Tuesday, January 05, 2016

The Devil's Only Friend by Dan Wells

John Wayne Cleaver is barely an adult, but he's already killed multiple times -- though, as he'd be quick to tell you, he hasn't killed any human beings, despite great urges to do so, only demonic creatures who call themselves the Withered and have lived among mankind for millennia. And, luckily, the authorities have understood this, and recruited him into a special top-secret team to find and eliminate other Withered across the country.

That all sounds good: Cleaver can channel his sociopathic urges towards killing things that really are monsters, and he has allies to help and support him. But those allies don't trust him -- he is still a teenager, and they know he has no normal human empathy -- and one of them, more annoyingly, is a psychiatrist who makes Cleaver sit down for regular sessions and talk through his "issues." (Cleaver can keep going in large part because there are things he just doesn't talk about, and thinks about as little as possible.)

And the leader of the Withered, the one that recruited the others and created the ritual that transformed them, back at the dawn of humanity, now knows about Cleaver. So now there's more than one hunter -- and one of them has been hunting for a very, very long time.

That's where he is at the beginning of The Devil's Only Friend, the fourth novel Cleaver narrates. (See my reviews of the first three for more background.)

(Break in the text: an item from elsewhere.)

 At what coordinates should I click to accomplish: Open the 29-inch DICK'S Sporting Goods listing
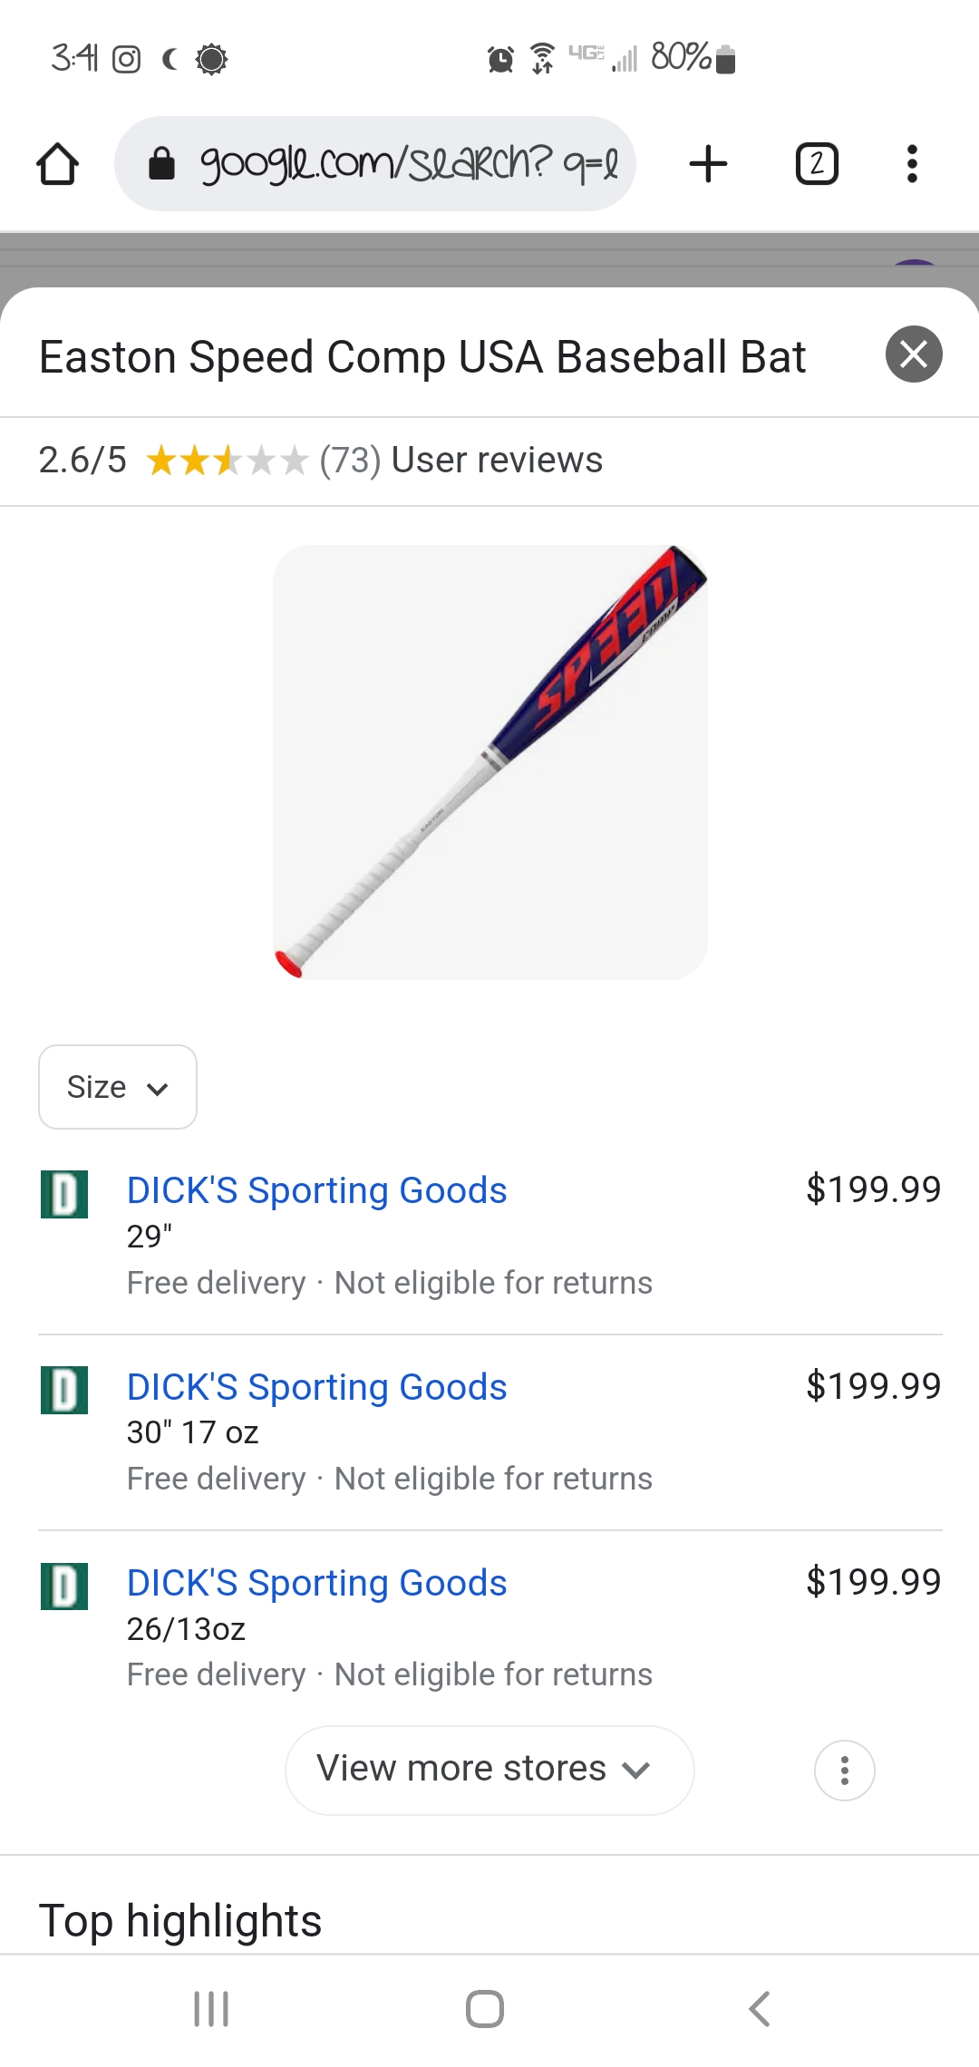pos(316,1189)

The Devil's Only Friend is an excellent contemporary supernatural thriller, but, for me, what really makes this series distinctive is Cleaver's voice. He tells us each of these stories, from deep within his own tormented and deeply non-neurotypical head, and how Cleaver perceives the world and how he keeps himself following his rules and functioning in society is more interesting and important than whether or not he manages to kill any particular demon. (Because this is a series, so we have a sneaking suspicion that Cleaver isn't going to be suddenly killed by a demon on page ten -- but he could lose control of himself, and lose everything he's worked for.)

Only Friend stands alone, or can do so -- it's set some time after the initial trilogy, and isn't as closely linked as those books are. A new reader could start here. I'd recommend going back to the beginning, though -- these are all great books, and why not savor them?